Michael Keaton returns as Batman to mentor Ezra Miller’s The Flash in this race through the DC multiverse
Dir: Andy Muschietti. US. 2023. 144mins
DC takes the multiverse for a spin in The Flash, an entertaining adventure that outruns its familiar narrative trappings thanks to a playful sense of humour and the arrival of an iconic character in a supporting role. Ezra Miller (Fantastic Beasts, We Need To Talk About Kevin) is compelling as the speedy superhero but just as important is Michael Keaton, returning as Batman for the first time in more than 30 years and serving as an unlikely mentor for the younger man once he tampers with the space-time continuum, bringing different dimensions and dangerous foes together.
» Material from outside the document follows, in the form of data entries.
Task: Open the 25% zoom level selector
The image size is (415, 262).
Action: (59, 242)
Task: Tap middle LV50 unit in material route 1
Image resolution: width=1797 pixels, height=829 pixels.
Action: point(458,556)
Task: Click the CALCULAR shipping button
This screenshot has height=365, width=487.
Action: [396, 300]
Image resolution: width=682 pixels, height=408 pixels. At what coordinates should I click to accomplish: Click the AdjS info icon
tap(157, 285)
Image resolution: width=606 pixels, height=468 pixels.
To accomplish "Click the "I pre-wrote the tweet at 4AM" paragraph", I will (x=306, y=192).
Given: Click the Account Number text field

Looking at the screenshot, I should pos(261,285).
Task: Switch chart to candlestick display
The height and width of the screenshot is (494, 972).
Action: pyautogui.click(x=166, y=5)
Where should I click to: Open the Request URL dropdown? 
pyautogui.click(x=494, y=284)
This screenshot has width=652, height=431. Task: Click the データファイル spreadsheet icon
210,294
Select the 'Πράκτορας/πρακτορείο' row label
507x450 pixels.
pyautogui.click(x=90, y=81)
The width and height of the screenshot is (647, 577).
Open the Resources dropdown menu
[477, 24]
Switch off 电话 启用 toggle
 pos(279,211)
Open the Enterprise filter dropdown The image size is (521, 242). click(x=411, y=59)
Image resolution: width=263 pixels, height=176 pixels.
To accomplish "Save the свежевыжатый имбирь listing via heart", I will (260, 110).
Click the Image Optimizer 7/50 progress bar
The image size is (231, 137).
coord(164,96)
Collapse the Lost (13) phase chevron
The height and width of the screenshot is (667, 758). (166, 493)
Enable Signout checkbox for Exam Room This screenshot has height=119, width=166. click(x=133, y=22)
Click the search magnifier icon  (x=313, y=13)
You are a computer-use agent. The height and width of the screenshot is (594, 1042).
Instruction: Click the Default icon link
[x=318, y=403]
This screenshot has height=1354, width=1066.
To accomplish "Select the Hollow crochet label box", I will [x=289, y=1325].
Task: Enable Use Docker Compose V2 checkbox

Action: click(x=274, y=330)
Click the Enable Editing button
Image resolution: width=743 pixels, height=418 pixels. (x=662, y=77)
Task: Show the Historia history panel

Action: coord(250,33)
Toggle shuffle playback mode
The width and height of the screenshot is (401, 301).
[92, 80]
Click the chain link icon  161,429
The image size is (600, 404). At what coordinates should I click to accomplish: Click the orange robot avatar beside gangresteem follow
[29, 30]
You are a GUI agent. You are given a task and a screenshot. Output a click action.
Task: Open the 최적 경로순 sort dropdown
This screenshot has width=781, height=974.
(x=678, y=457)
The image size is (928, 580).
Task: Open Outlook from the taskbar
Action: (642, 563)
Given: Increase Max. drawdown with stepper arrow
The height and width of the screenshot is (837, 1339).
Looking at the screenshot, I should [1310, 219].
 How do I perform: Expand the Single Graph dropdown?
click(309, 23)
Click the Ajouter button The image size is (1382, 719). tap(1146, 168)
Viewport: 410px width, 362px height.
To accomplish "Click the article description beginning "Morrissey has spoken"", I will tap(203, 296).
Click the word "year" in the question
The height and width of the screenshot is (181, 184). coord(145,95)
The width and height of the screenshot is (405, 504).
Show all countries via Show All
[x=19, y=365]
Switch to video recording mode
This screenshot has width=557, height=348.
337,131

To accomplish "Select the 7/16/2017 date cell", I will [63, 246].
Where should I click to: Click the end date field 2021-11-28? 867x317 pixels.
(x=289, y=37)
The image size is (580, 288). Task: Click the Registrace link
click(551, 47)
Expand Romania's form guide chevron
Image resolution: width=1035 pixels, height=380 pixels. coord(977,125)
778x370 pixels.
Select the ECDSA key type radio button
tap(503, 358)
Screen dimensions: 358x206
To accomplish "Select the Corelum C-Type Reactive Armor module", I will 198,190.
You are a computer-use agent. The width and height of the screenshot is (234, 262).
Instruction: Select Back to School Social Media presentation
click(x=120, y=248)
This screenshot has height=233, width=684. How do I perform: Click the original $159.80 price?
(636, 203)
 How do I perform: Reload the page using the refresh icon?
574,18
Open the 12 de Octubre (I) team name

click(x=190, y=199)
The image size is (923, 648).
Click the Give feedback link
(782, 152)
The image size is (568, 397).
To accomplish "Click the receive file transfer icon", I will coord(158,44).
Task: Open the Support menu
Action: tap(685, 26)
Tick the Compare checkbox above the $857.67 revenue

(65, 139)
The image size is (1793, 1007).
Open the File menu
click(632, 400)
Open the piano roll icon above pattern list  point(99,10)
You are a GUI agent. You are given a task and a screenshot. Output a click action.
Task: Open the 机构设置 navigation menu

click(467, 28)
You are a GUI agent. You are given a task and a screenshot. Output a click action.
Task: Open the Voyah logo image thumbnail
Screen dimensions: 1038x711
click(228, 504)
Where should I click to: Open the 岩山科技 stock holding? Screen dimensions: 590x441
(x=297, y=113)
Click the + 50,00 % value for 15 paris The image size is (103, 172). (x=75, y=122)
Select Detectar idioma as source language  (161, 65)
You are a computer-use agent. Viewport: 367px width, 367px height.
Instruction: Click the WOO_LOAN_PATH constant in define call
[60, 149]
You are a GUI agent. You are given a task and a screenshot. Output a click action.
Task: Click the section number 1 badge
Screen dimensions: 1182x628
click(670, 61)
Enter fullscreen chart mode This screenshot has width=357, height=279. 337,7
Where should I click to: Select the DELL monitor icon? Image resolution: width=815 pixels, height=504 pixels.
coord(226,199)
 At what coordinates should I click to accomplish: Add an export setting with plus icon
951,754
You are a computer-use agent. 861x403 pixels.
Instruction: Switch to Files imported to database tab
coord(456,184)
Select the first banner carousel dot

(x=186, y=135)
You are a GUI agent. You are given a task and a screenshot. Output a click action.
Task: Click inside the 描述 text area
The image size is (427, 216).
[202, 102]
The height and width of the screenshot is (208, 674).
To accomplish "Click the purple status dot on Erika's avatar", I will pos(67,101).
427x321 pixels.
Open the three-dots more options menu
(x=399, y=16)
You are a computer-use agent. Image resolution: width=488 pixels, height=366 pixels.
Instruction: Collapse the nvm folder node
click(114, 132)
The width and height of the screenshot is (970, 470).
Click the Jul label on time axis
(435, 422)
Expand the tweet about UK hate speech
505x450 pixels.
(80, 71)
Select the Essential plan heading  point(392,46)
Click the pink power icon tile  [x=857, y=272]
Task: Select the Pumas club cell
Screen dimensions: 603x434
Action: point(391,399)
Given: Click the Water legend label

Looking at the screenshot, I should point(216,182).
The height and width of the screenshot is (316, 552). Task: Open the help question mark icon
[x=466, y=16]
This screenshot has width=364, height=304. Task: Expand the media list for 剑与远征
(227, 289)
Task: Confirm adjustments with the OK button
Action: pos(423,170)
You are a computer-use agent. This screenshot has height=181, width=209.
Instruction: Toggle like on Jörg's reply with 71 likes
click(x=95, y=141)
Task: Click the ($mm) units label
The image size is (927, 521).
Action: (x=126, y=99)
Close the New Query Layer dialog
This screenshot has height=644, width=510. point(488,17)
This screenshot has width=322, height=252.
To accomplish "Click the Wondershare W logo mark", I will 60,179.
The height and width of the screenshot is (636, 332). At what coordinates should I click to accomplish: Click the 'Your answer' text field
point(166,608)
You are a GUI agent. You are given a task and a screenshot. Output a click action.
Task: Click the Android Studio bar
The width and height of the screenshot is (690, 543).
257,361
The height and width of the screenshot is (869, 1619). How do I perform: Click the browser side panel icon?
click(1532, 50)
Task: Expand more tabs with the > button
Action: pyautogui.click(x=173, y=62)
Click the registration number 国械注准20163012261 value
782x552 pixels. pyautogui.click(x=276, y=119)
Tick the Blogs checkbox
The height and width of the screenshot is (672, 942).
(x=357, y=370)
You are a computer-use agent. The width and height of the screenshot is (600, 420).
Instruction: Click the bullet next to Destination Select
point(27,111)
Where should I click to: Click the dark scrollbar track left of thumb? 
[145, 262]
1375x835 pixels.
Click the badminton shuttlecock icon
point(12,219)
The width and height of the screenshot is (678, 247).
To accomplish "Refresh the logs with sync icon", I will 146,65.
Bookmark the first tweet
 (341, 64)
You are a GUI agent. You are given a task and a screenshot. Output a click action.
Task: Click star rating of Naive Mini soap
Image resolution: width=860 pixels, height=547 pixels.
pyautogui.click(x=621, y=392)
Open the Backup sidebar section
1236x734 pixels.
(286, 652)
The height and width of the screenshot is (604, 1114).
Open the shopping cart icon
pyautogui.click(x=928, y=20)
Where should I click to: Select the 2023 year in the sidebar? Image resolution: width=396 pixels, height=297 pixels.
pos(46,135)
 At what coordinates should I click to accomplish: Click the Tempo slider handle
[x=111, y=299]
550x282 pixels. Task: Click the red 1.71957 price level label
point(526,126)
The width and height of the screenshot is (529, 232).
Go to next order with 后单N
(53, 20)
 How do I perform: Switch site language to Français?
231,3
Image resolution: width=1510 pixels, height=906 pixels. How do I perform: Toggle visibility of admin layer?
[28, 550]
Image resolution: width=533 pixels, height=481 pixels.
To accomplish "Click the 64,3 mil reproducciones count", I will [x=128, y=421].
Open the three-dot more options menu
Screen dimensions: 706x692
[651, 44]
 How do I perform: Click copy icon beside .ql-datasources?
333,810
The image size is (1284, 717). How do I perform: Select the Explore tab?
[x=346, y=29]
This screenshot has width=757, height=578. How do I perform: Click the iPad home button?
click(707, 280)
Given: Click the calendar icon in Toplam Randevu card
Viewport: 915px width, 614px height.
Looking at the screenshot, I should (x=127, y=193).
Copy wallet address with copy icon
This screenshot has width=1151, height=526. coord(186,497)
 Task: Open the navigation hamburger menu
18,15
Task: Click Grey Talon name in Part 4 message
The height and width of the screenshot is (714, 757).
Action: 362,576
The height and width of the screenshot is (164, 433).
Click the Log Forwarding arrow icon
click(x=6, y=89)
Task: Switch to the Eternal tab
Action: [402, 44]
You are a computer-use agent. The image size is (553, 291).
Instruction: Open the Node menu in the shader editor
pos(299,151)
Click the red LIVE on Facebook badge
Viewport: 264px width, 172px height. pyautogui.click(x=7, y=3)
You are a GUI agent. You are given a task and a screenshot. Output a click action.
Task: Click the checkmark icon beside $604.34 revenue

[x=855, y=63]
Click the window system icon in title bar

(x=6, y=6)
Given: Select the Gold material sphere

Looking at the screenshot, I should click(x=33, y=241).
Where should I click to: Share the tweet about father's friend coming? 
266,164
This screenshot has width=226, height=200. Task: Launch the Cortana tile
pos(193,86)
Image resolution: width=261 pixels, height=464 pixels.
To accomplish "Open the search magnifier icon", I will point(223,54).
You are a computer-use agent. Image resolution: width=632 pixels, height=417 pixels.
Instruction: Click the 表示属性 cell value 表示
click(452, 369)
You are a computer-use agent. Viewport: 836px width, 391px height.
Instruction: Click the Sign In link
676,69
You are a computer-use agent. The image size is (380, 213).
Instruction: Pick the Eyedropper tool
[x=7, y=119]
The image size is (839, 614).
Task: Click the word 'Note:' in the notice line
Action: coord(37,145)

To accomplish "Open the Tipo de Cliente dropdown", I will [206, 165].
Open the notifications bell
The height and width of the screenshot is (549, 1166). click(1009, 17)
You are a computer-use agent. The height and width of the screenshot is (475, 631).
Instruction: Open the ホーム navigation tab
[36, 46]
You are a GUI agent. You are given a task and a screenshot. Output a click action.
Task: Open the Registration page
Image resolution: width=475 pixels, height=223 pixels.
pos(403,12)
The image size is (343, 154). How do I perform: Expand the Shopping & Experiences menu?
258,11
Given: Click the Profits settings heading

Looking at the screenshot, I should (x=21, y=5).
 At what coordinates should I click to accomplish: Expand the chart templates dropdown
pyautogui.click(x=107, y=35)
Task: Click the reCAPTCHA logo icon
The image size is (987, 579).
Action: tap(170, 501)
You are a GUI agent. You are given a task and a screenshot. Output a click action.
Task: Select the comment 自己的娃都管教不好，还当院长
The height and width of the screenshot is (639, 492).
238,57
An entertaining adventure that outruns its familiar narrative trappings
Warner Bros unveils the film in the UK and US on June 16, and there will be much media scrutiny of Miller, who in recent years has become more famous for their tabloid-friendly run-ins with the law than their on-screen work. What is uncertain is how much that will impact general audiences, although the stories and accusations will certainly recirculate over the next few weeks.
Barry Allen/The Flash (Miller) is getting used to life as a crimefighter, even if he’s annoyed that he is not as beloved as superheroes such as Batman (Ben Affleck). But he also has other things weighing on his mind — namely, that his father Henry (Ron Livingston) has been unfairly incarcerated for the murder of his wife Nora (Maribel Verdu). Barry cannot prove his father’s innocence but he discovers that, with his powers as The Flash, he can travel back in time, which gives him an idea: if he makes a slight alteration to the past, his mother will not be killed and his father will not be accused of the crime.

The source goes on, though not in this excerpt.